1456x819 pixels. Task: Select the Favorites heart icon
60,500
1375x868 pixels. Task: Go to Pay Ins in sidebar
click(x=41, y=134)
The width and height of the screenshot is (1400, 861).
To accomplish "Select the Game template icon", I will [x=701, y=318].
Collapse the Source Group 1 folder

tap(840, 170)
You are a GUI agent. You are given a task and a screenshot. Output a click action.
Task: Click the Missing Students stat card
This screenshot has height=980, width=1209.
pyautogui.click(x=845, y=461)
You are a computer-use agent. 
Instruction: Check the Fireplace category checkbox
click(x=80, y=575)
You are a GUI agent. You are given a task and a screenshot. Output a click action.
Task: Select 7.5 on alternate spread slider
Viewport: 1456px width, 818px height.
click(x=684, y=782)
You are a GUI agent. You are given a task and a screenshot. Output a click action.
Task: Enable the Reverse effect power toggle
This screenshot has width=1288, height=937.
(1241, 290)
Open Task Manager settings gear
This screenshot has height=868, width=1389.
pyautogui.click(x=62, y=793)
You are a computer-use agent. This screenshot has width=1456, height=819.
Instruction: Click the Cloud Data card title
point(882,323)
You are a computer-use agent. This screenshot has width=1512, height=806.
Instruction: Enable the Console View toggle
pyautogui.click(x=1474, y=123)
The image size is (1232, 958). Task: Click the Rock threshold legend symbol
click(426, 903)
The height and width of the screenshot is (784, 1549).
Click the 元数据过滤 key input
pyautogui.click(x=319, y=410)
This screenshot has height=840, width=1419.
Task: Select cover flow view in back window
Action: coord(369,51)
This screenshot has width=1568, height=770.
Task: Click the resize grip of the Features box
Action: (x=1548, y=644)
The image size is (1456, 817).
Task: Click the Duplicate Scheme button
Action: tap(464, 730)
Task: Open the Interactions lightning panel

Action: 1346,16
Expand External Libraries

**PROBLEM TO SOLVE:** Print, from the entries above, the line with "This screenshot has width=1288, height=937.", the line with "The height and" and all lines between them, exactly and with nothing else.

**WORKED SOLUTION:**
This screenshot has width=1288, height=937.
(1241, 290)
Open Task Manager settings gear
This screenshot has height=868, width=1389.
pyautogui.click(x=62, y=793)
You are a computer-use agent. This screenshot has width=1456, height=819.
Instruction: Click the Cloud Data card title
point(882,323)
You are a computer-use agent. This screenshot has width=1512, height=806.
Instruction: Enable the Console View toggle
pyautogui.click(x=1474, y=123)
The image size is (1232, 958). Task: Click the Rock threshold legend symbol
click(426, 903)
The height and width of the screenshot is (784, 1549).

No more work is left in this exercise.